Pour autant, pas question pour Jean-François Mayet de présenter ses excuses ni même de nuancer ses propos. Joint par La Nouvelle République, le sénateur de l'Indre se dit même surpris des réactions provoquées par sa sortie. "Ce n'est pas l'essentiel de mon message. Mais c'est une réalité, la profession se féminise. Et pour les femmes, passer 10, 12, 15 heures par jour au travail, c'est chaud quand elles doivent faire et élever leurs enfants. D'ailleurs, c'est en souriant que Chantal Jouanno m'a répondu. Ce n'était pas une discussion philosophique et si c'était à refaire, je retirerais peut-être un mot. Mais encore une fois, retirer une phrase du débat ne permet pas d'en avoir une vision juste."
D'ailleurs, relève le site Les Nouvelles News, les chiffres avancés par le sénateur sur la féminisation de la profession de médecin sont totalement erronés. Dans un rapport sur les inégalités de répartition territoriale des professions médicales datant de 2013 et cité par le pureplayer, il est en effet fait mention de "42% de femmes" médecins inscrites auprès de l'Ordre. En 2014, elles constituent 58% des nouveaux inscrits, et non 75% comme l'affirme Jean-François Mayet.
Quant à la féminisation responsable de la désertification médicale qu'avance le sénateur, c'est tout simplement faux.

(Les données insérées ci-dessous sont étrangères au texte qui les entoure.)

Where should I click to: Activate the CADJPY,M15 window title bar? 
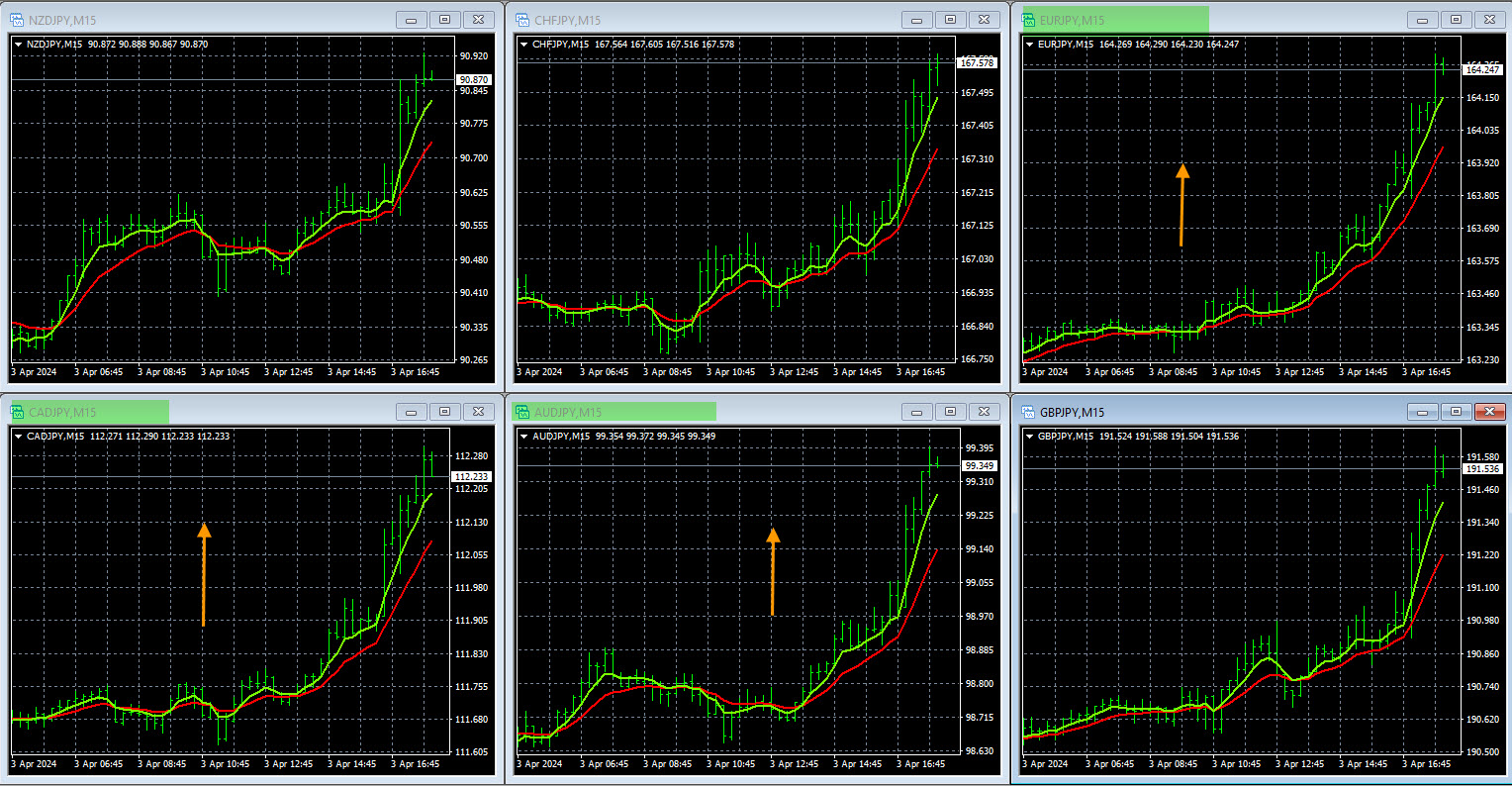(247, 412)
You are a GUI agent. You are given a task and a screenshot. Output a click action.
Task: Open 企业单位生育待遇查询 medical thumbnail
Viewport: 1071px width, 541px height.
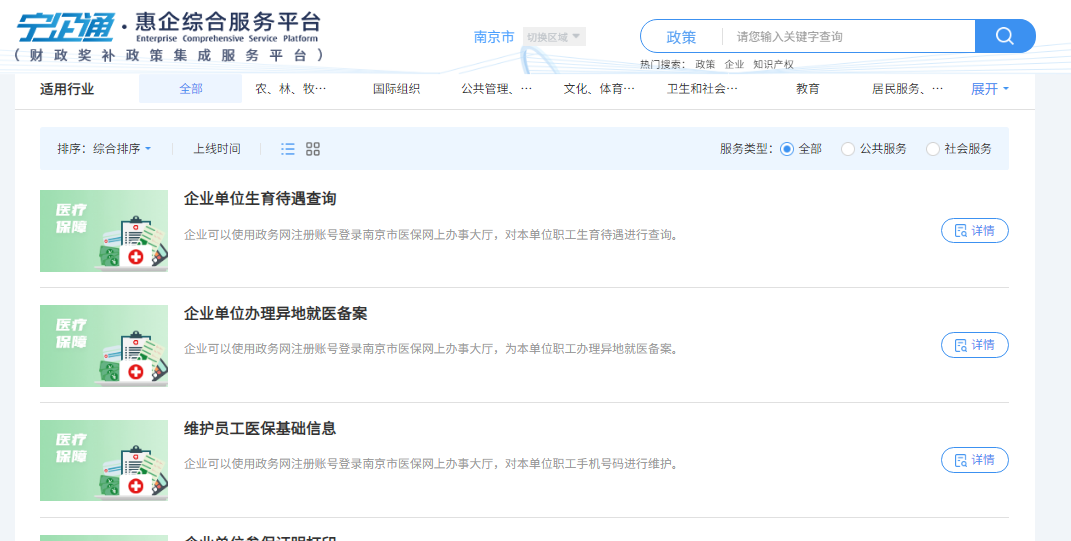[x=104, y=231]
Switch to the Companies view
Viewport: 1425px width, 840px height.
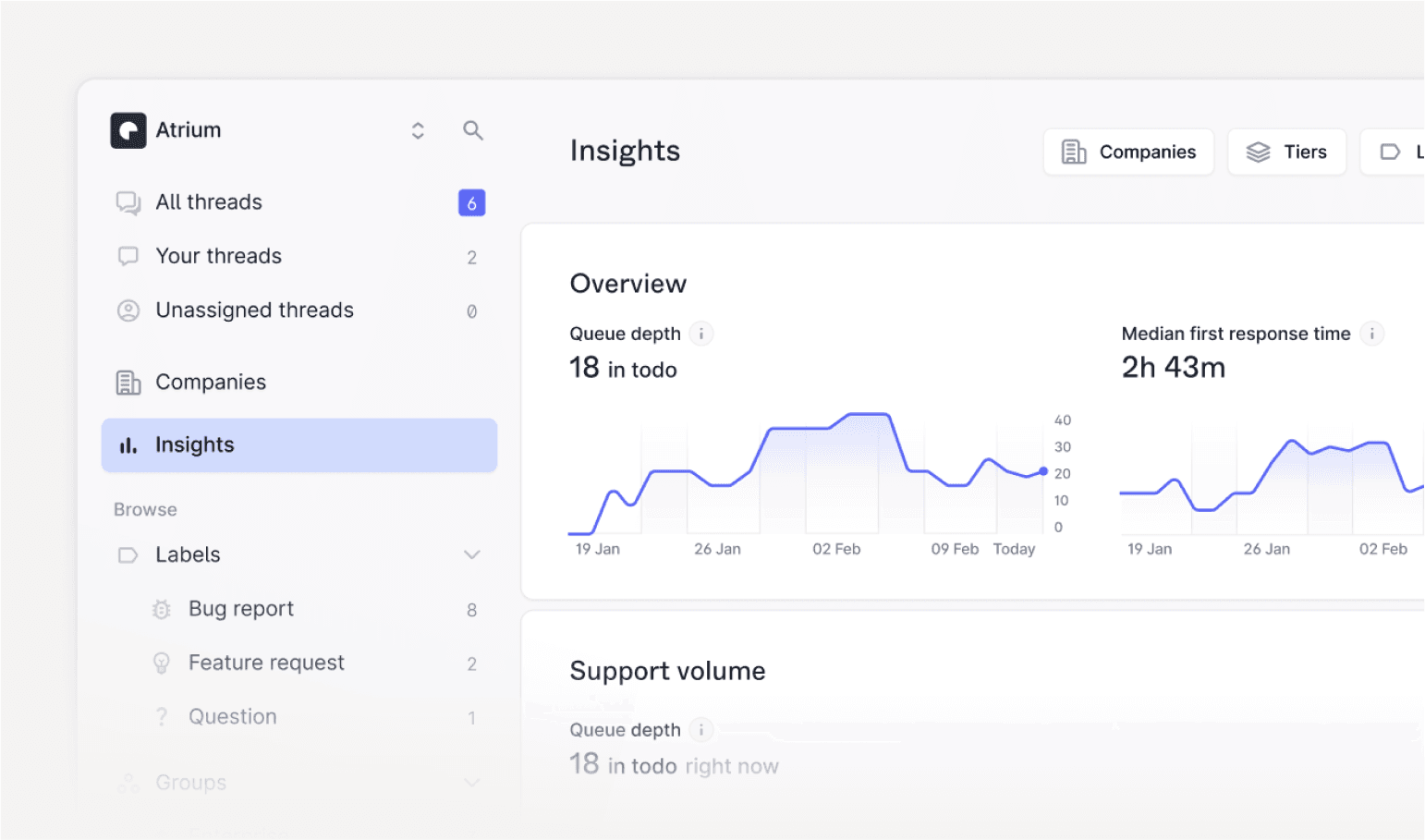[1128, 152]
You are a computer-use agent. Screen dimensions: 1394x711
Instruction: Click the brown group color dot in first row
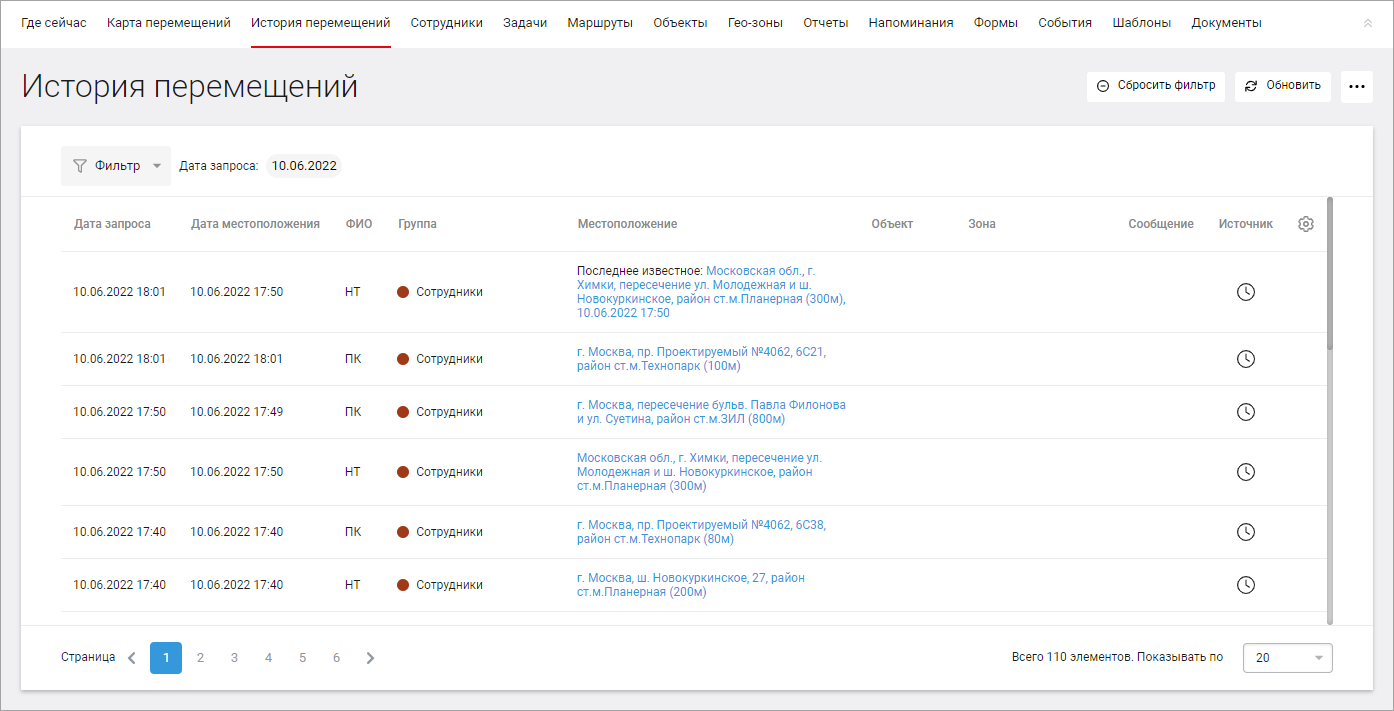403,292
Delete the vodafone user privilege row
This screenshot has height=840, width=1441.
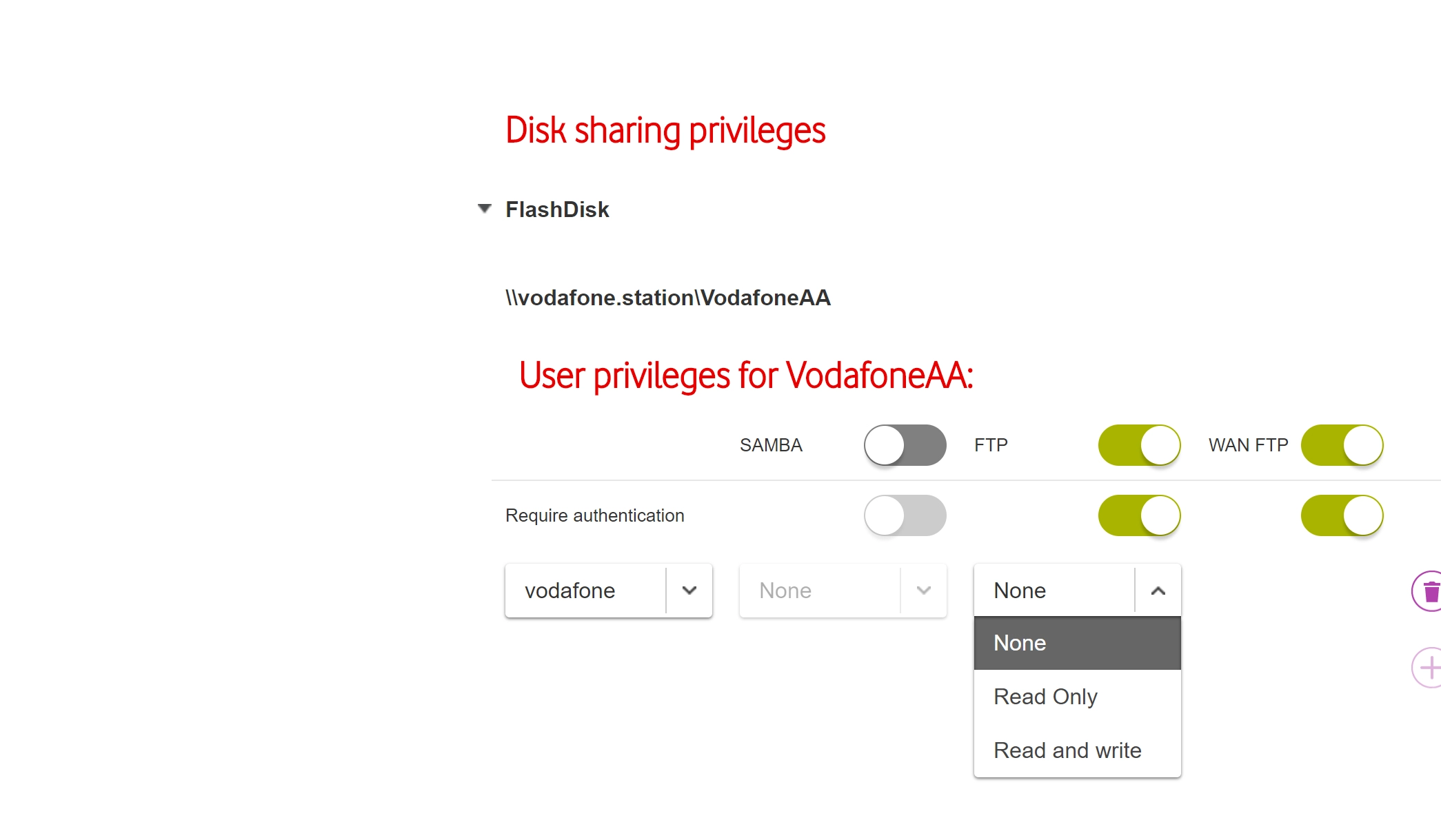click(1431, 591)
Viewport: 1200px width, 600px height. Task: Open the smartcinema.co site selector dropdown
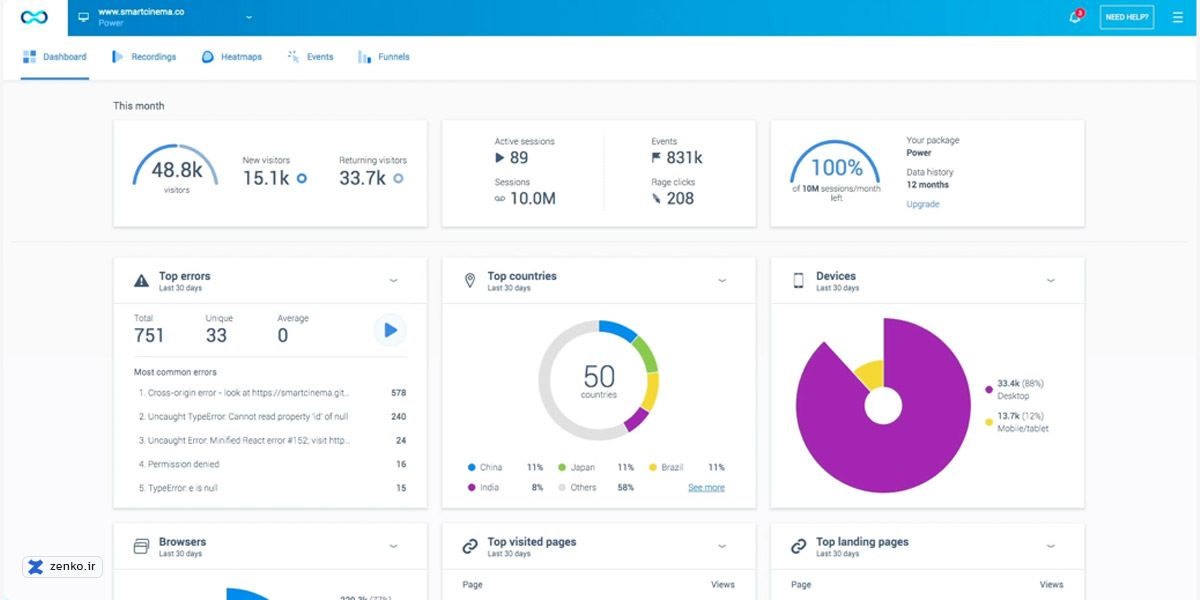[249, 17]
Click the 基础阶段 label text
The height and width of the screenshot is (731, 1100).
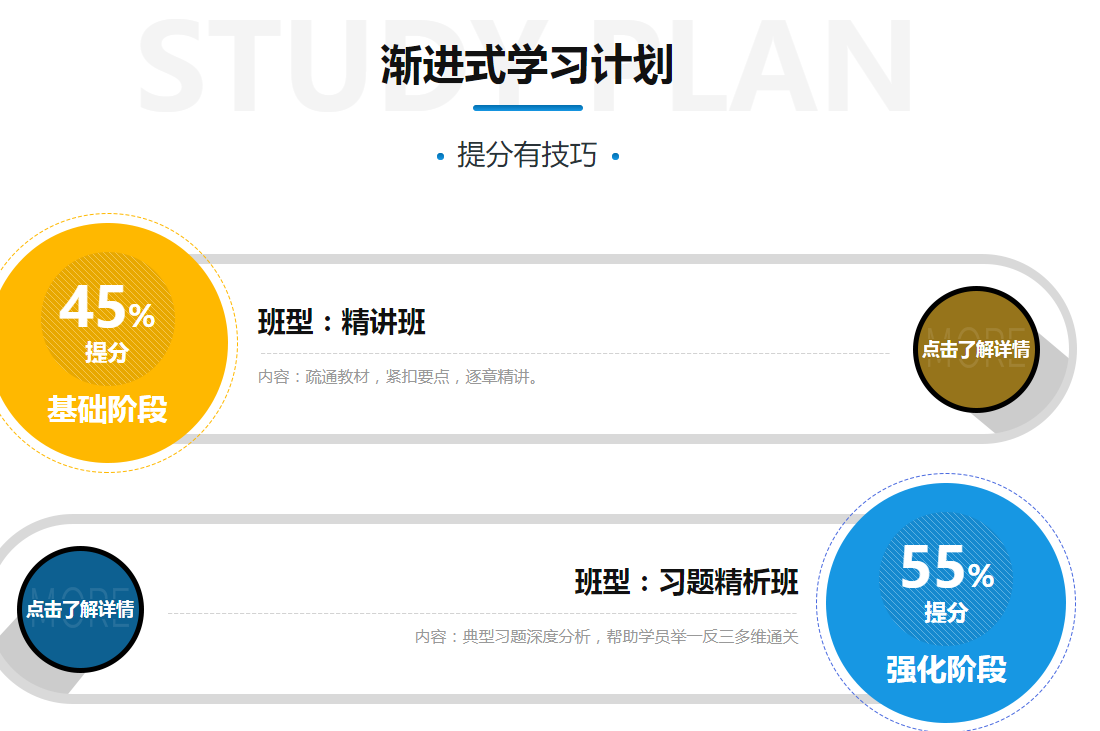tap(107, 409)
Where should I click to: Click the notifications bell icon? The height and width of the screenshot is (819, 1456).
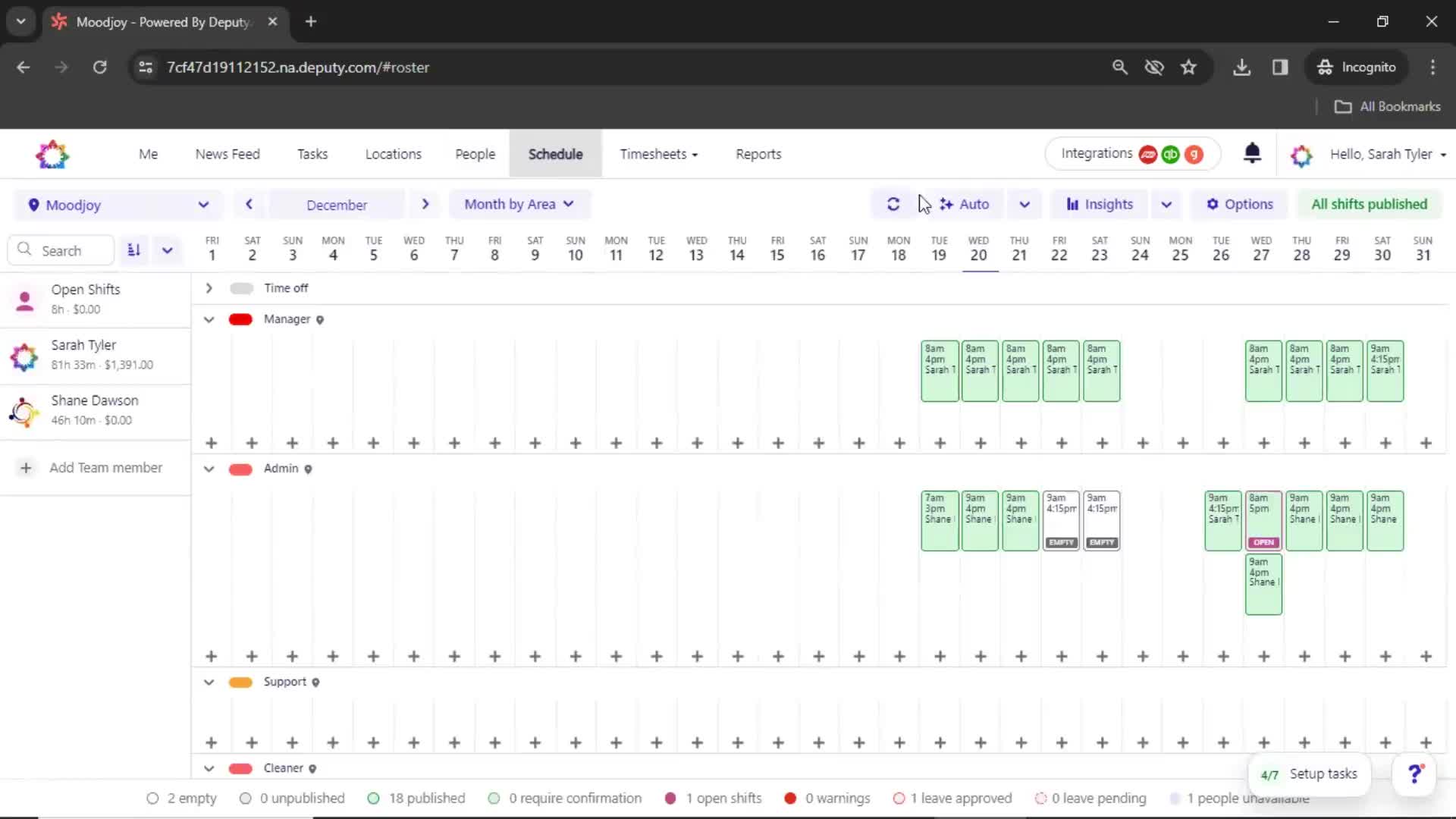pos(1252,154)
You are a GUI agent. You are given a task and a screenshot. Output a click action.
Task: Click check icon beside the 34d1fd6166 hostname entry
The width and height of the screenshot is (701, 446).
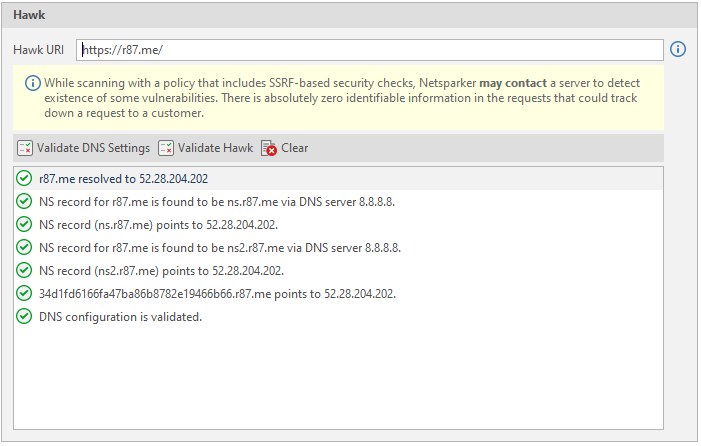(25, 293)
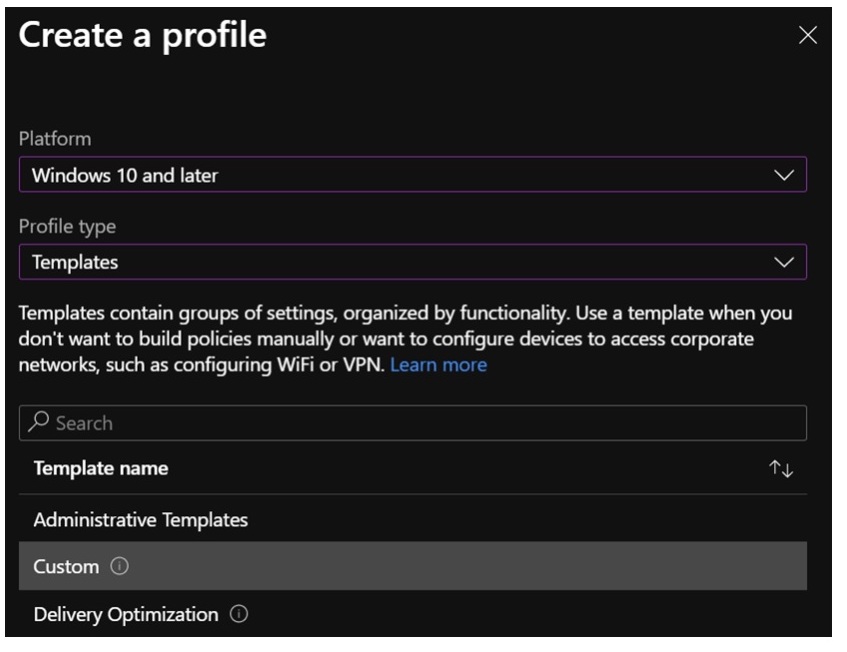Sort by the Template name column header
The width and height of the screenshot is (847, 652).
click(x=101, y=469)
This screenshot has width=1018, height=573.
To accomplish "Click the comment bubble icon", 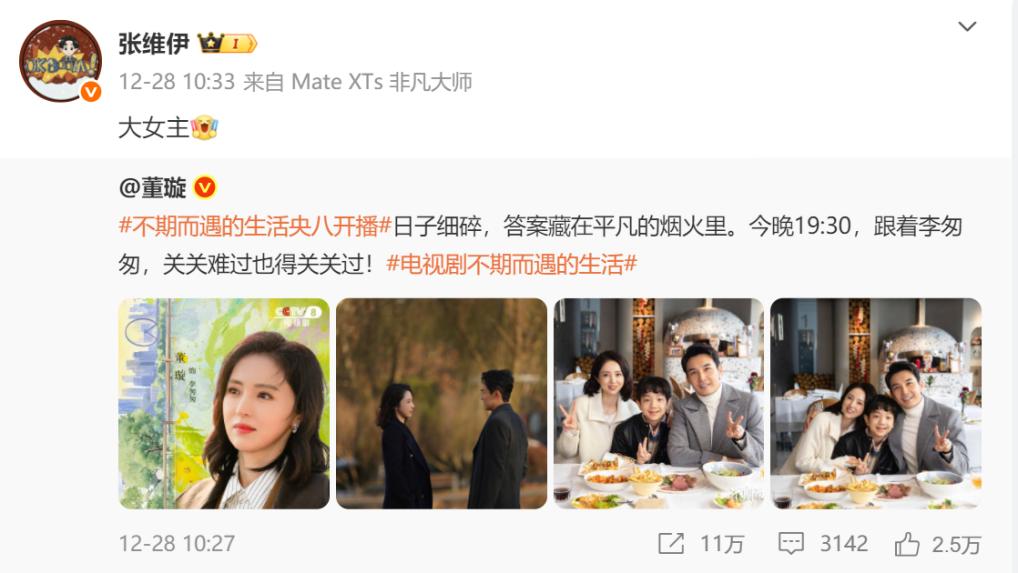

C'est L'Ordre des médecins lui-même qui l'indique dans son édition 2015 de l'Atlas de la démographie médicale : "La féminisation de la profession est-elle 'responsable' de la désertification ? Les chiffres démontrent le contraire", les jeunes femmes étant les premières à exercer en libéral. "Parmi les jeunes médecins âgés de moins de 40 ans, qualifiés en médecine générale, 60% sont des femmes qui ont fait le choix d'exercer en secteur libéral/mixte", note l'Ordre des médecins. On attend désormais la réponse (les excuses ?) de Jean-François Mayet.